### Work to be completed
In the copy, include no images. Reproduce the entries exactly.

Dataset entries:
┌────────
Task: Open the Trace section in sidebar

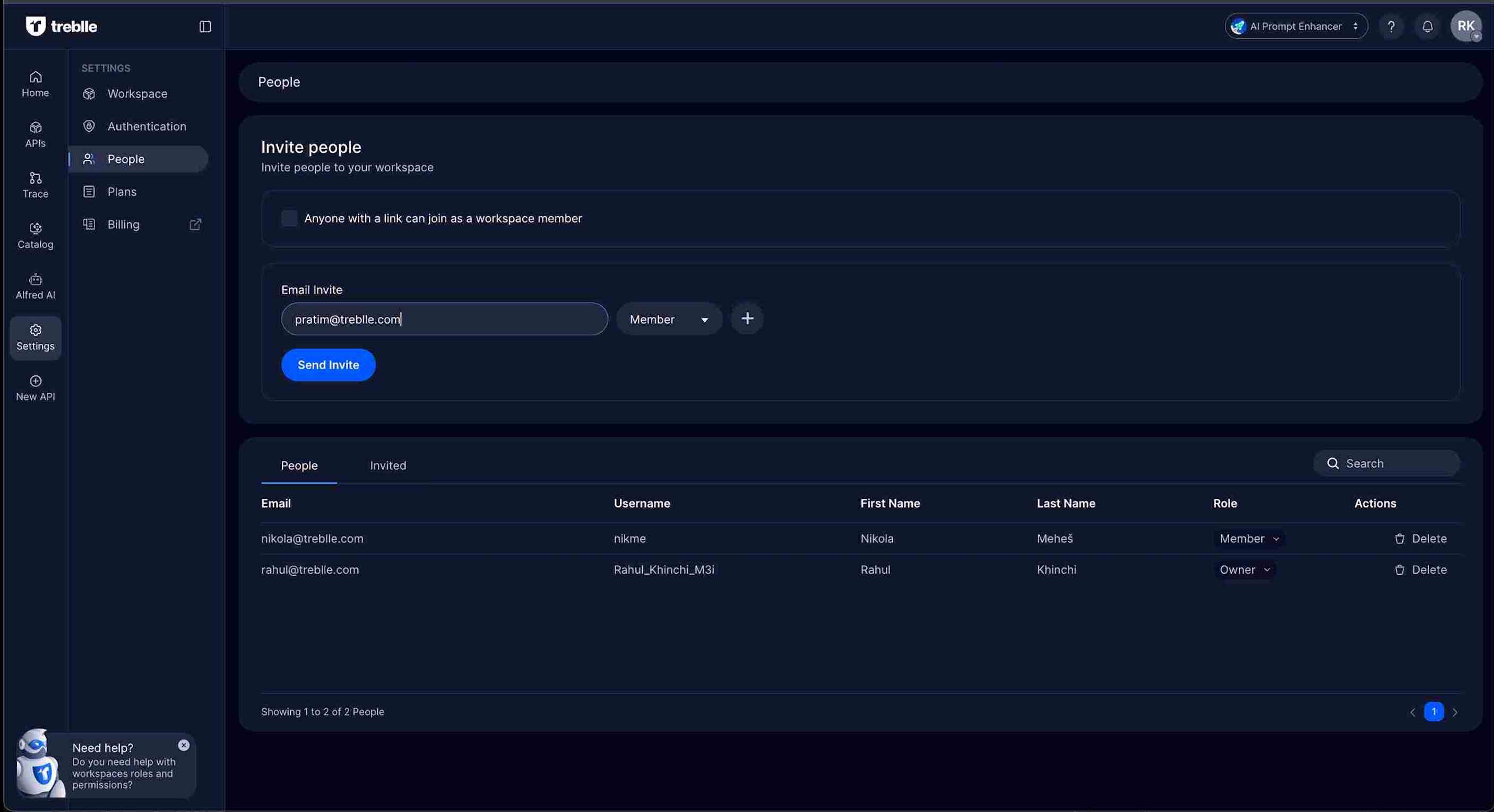Action: [36, 185]
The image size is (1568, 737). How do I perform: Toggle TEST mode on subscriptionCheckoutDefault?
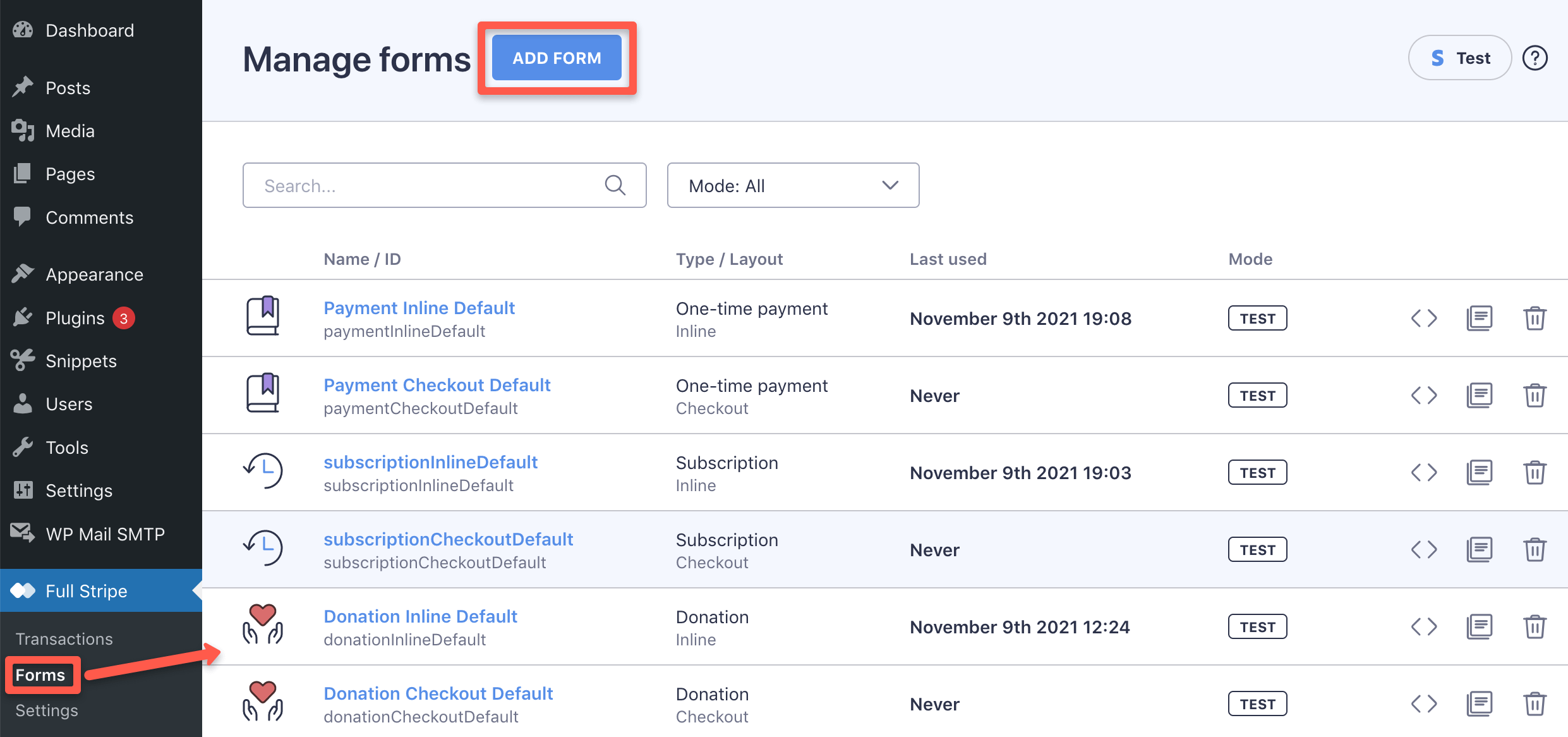tap(1257, 549)
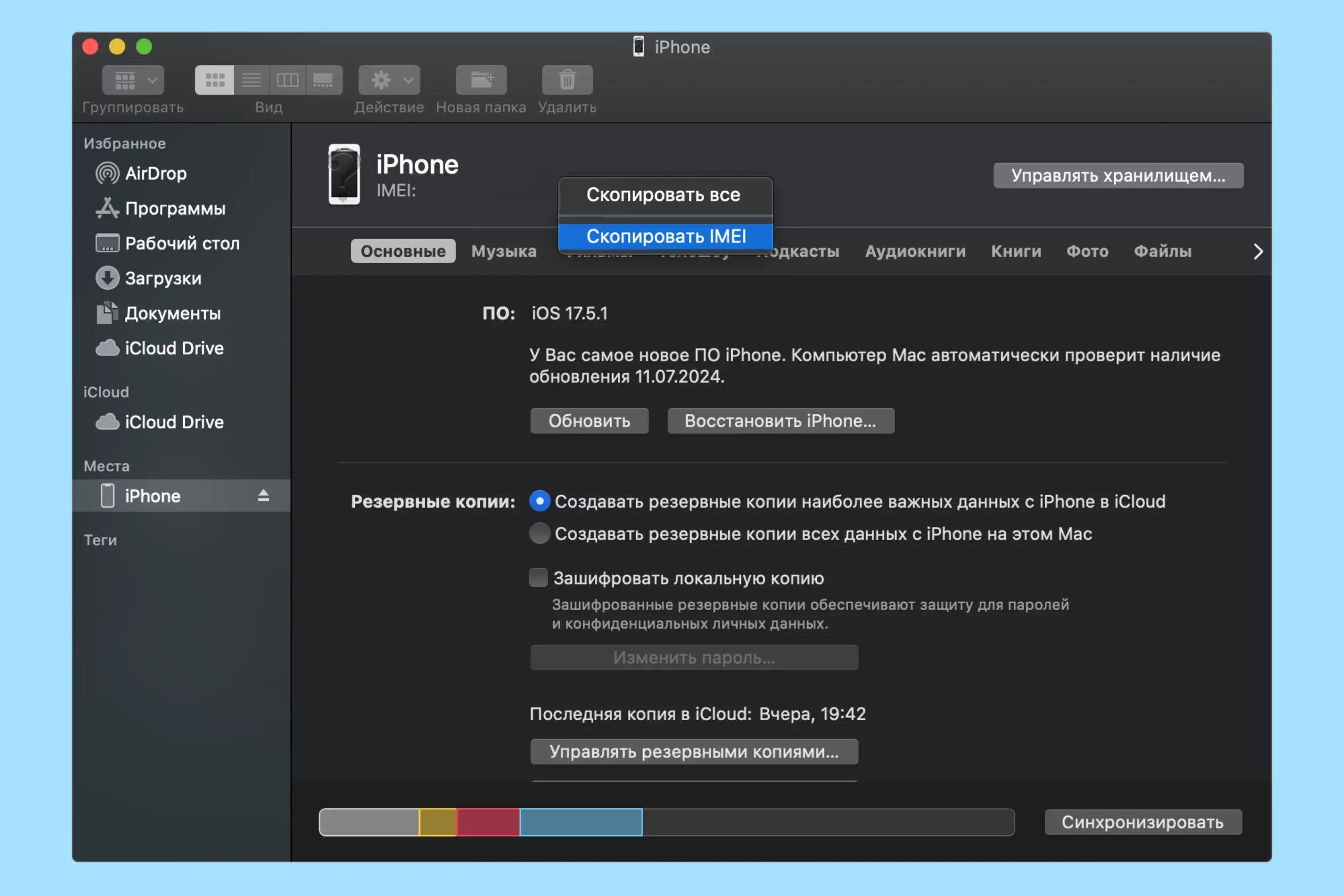Switch to the Музыка tab
Viewport: 1344px width, 896px height.
(503, 251)
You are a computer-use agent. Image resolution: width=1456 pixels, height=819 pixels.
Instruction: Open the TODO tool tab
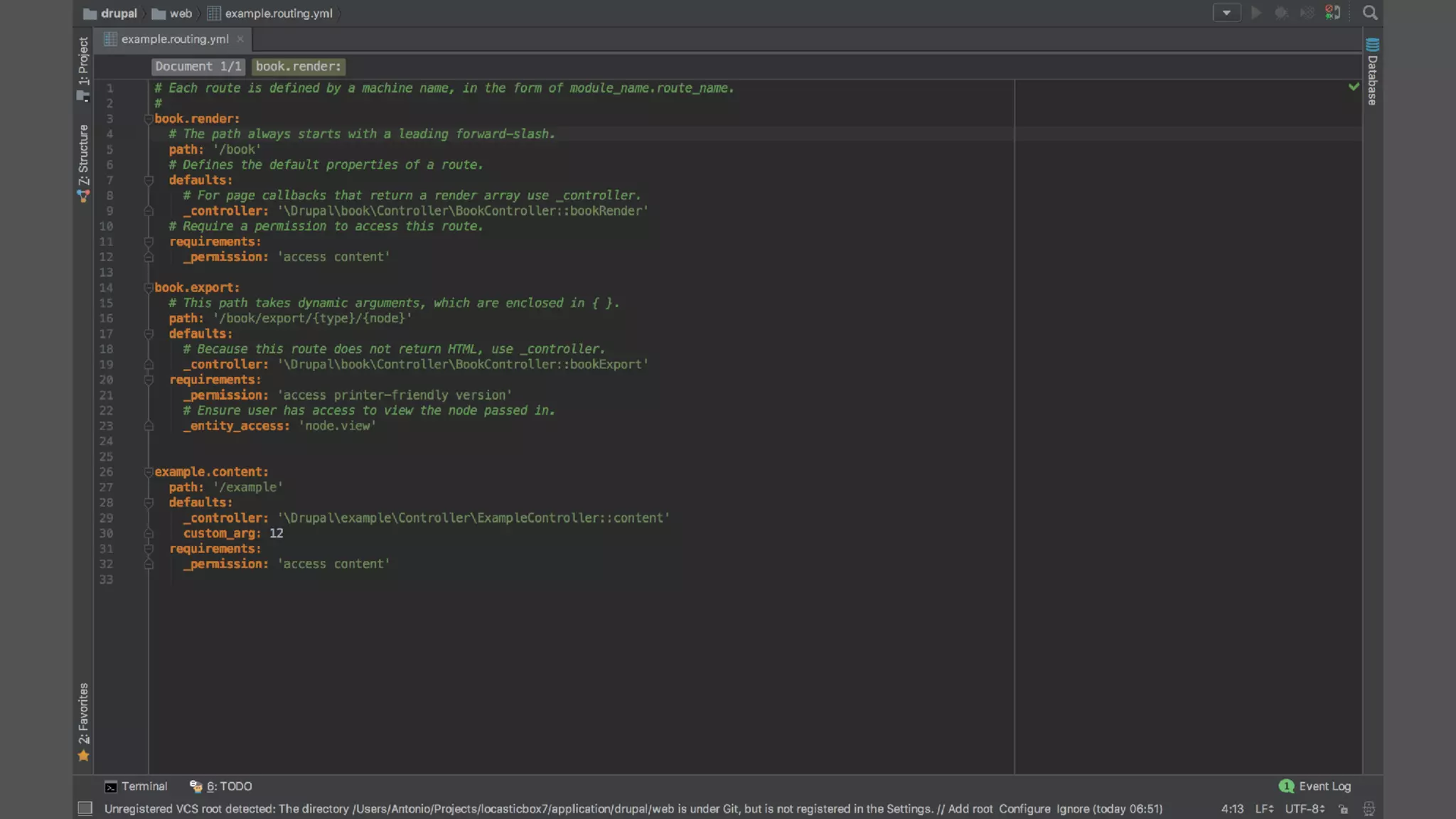[221, 786]
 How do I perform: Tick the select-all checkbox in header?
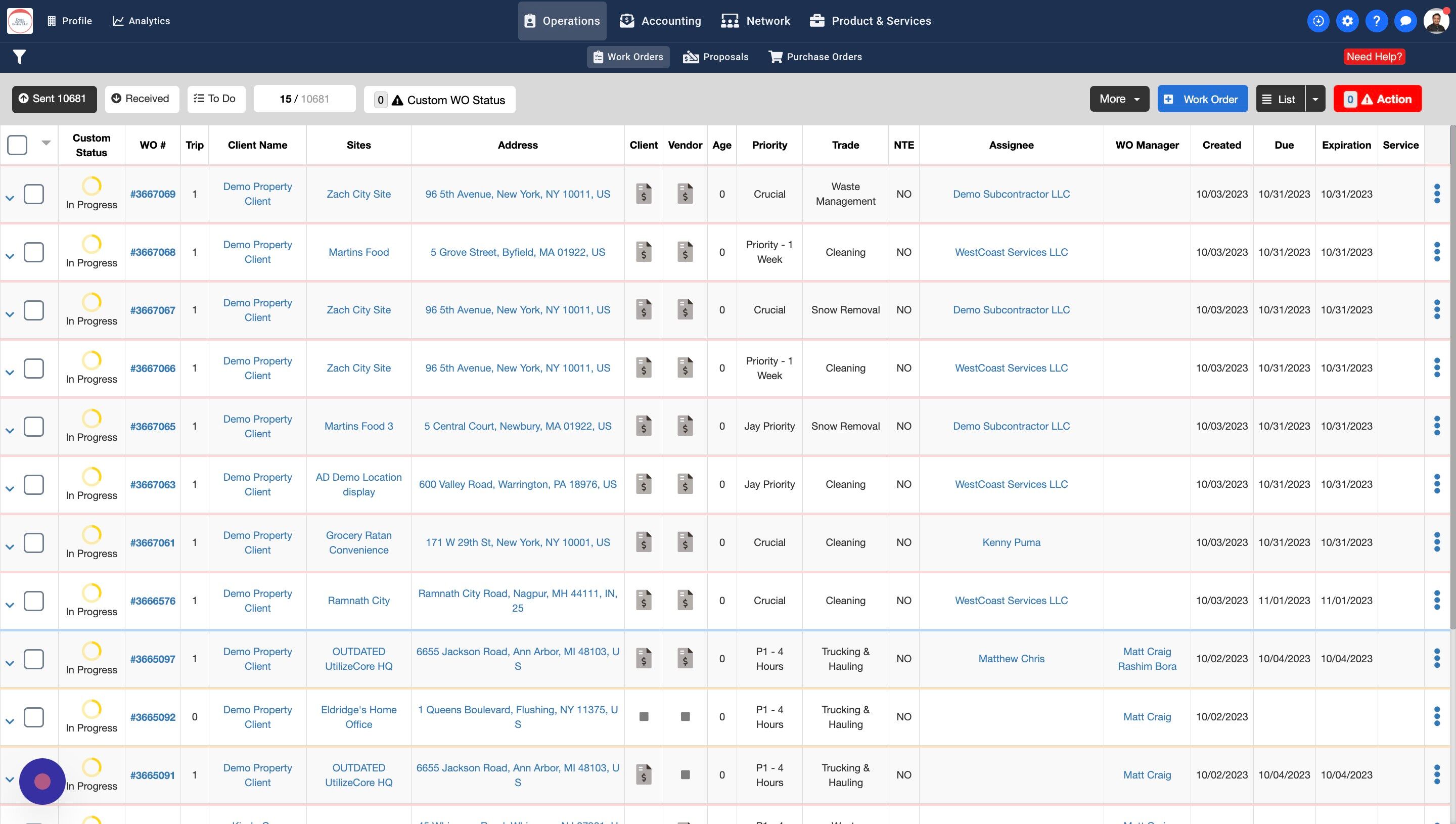[x=17, y=145]
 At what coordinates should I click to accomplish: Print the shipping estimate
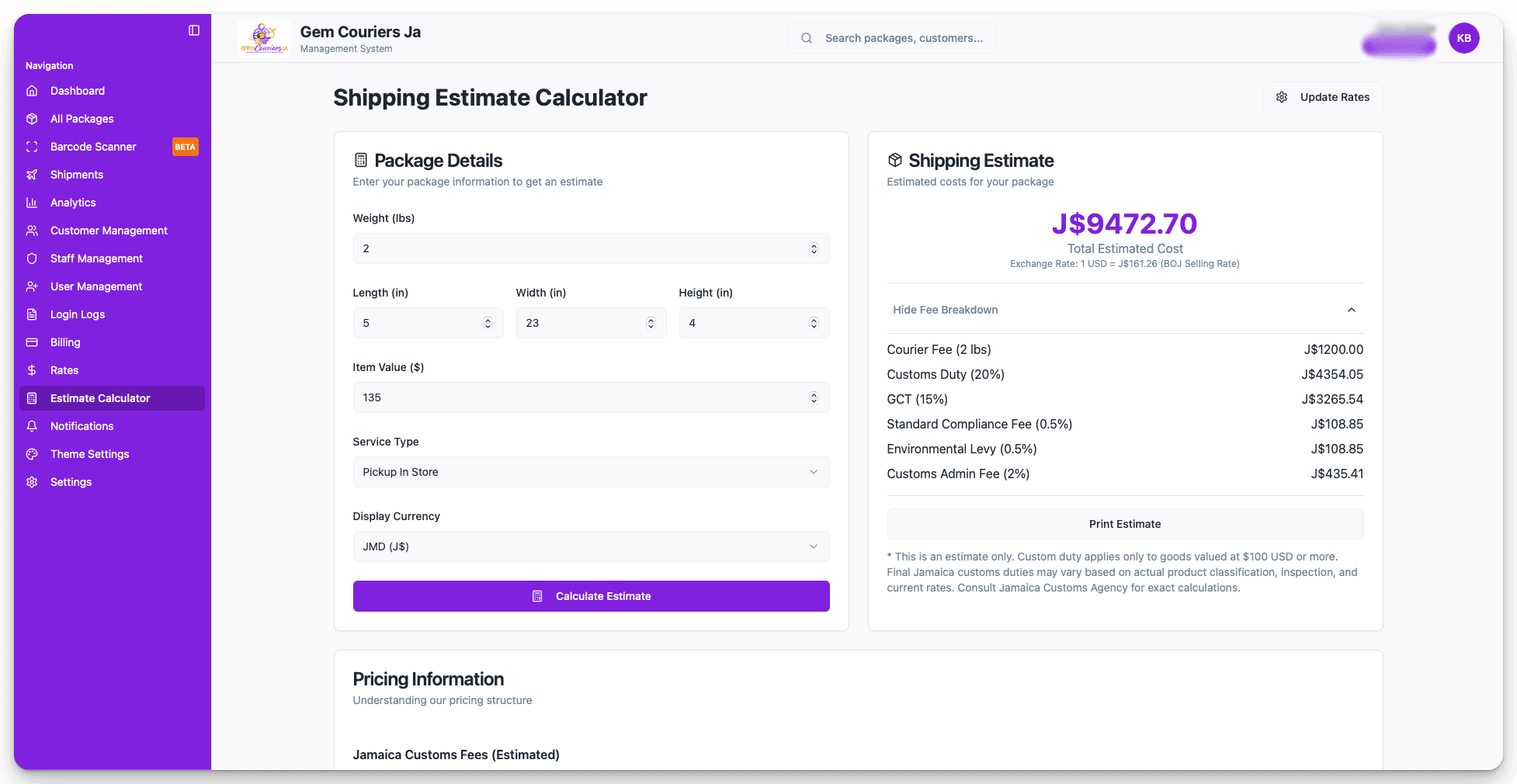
└────────
### Problem solution
Task: Open the Trace section in sidebar

Action: [36, 185]
The image size is (1568, 737). How do I perform: Toggle TEST mode on subscriptionCheckoutDefault?
tap(1257, 549)
Switch to the Музыка tab
Viewport: 1344px width, 896px height.
(503, 251)
You are a computer-use agent. Image resolution: width=1456 pixels, height=819 pixels.
Instruction: Open the TODO tool tab
[221, 786]
 How do I perform: Tick the select-all checkbox in header?
[x=17, y=145]
 At what coordinates should I click to accomplish: Print the shipping estimate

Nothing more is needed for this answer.